O diretor-executivo da Polícia Federal, William Marcel Murad, afirmou nesta terça-feira (8) que a atuação autônoma, imparcial, técnica e apartidária permitirá à corporação enfrentar ataques, tentativas de usurpação de funções e iniciativas destinadas a desqualificar o trabalho do órgão. A declaração foi feita horas depois do afastamento preventivo do diretor-geral da PF, Andrei Rodrigues.
Murad discursou durante a abertura do 63º Curso de Formação Profissional para agentes da Polícia Federal, em Brasília. Diante de 763 alunos, ele declarou que os integrantes da instituição trabalham estritamente dentro da lei e estão comprometidos exclusivamente com o interesse público. Segundo o diretor-executivo, essa convicção mantém a corporação confiante de que a verdade dos fatos apurados nas investigações prevalecerá.
No início da manhã, antes da cerimônia, o ministro André Mendonça, do Supremo Tribunal Federal, determinou o afastamento de Andrei e do diretor de Inteligência da PF, Leandro Almada. Com a saída temporária do chefe da instituição, Murad, segundo nome na hierarquia do órgão, assumiu o comando da Polícia Federal.
Na decisão, Mendonça afirmou ter sido monitorado ilegalmente durante agosto, com a elaboração de pelo menos seis relatórios de inteligência. Um desses documentos tornou-se público após divulgação feita pelo ministro Alexandre de Moraes, também do STF. Moraes usou o relatório para sustentar que Mendonça estaria cometendo abusos de autoridade na condução das investigações da Operação Compliance Zero.
A operação apura supostas fraudes financeiras bilionárias relacionadas ao Banco Master, anteriormente controlado por Daniel Vorcaro, além do possível envolvimento de agentes públicos. Mendonça classificou como de “superlativa gravidade” e ilícita a divulgação dos relatórios de inteligência por Moraes. Segundo ele, os afastamentos têm como finalidade interromper o monitoramento e a coleta direcionada de informações.
Durante o discurso, Murad afirmou que a Polícia Federal tem o dever de proteger a instituição contra ataques e tentativas de interferência em suas funções. Para ele, o respeito às atribuições de cada órgão do sistema de Justiça criminal é necessário para assegurar a legalidade das investigações e de eventuais condenações.

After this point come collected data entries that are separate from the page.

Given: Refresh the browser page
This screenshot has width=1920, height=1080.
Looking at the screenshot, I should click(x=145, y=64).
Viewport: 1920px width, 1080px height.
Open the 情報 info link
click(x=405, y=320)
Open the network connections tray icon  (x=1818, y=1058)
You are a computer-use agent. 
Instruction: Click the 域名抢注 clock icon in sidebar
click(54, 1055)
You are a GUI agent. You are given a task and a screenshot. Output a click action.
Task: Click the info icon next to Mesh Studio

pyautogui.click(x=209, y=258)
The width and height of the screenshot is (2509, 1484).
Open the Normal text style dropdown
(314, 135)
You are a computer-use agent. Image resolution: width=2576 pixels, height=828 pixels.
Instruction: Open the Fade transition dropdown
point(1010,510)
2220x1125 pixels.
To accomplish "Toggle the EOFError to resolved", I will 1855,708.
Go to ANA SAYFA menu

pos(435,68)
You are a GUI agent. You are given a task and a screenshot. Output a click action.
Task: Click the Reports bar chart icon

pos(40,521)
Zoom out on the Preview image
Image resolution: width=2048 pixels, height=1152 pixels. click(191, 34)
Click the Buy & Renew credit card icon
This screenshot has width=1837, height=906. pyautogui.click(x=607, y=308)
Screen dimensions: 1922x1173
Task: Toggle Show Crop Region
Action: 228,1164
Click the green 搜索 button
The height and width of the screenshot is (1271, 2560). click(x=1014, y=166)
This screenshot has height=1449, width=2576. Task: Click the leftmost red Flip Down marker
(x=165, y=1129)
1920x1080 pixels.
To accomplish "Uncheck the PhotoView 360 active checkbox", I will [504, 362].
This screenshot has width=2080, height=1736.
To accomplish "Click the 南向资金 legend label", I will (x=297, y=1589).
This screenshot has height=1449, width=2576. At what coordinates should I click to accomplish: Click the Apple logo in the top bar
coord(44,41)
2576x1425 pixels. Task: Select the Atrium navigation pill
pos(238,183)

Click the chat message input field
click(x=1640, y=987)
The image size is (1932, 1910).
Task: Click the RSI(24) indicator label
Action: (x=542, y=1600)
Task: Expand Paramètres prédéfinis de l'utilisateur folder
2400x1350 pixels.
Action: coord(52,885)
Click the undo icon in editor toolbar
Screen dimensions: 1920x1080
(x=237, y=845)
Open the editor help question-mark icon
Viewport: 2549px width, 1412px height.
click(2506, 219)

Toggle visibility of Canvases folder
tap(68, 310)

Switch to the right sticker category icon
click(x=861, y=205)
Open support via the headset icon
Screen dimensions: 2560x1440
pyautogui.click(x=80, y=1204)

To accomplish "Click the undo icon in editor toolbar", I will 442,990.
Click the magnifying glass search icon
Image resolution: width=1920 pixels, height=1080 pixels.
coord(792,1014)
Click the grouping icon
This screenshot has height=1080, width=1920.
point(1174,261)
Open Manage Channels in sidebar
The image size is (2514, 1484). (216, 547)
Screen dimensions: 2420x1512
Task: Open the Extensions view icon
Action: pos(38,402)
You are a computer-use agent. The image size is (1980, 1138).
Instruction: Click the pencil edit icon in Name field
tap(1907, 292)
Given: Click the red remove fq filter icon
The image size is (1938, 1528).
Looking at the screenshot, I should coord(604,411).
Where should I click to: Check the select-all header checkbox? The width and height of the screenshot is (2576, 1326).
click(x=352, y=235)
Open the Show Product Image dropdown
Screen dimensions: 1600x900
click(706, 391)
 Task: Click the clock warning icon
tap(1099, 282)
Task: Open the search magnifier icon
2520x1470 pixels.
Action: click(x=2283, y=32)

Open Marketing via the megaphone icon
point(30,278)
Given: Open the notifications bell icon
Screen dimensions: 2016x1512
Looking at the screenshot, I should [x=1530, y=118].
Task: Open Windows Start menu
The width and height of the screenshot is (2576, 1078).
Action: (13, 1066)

O diretor-executivo ressaltou que a questão não envolve apenas interesses institucionais ou corporativos, mas o interesse público, o cumprimento da legislação e a preservação do sistema democrático. Murad também reafirmou confiança em Andrei Rodrigues e declarou que a PF atua com autonomia e imparcialidade.
Segundo Murad, a segurança dos servidores em relação aos valores e aos métodos adotados pela corporação impede que acusações desvinculadas da realidade produzam repercussão interna ou recebam apoio da sociedade. Ele acrescentou que a instituição saberá se defender de qualquer ataque, independentemente de sua origem.
Ao defender o diretor-geral afastado, Murad disse que a credibilidade conquistada pela Polícia Federal decorre de uma atuação baseada em critérios profissionais. Ele afirmou que as tentativas de desacreditar o trabalho da instituição não encontram respaldo na imprensa profissional nem na população. Para o novo comandante interino, a resposta da corporação
deve permanecer amparada pela apuração dos fatos, pelo respeito às competências legais e pela continuidade das investigações sob responsabilidade da PF, mesmo diante da crise provocada pela decisão judicial e das acusações envolvendo integrantes da cúpula do órgão federal.
Pouco depois de Mendonça divulgar a decisão, a Segunda Turma do Supremo formou maioria para manter o afastamento de Andrei e Almada. A conclusão do julgamento, porém, foi interrompida por um pedido de vista do ministro Gilmar Mendes, que solicitou mais tempo para examinar o processo.
Enquanto o caso não retornar à pauta do colegiado, permanecem válidos os efeitos da liminar concedida por Mendonça. O Ministério da Justiça e Segurança Pública, ao qual a Polícia Federal está vinculada, foi procurado pela Agência Brasil, mas não havia se manifestado até a publicação da reportagem.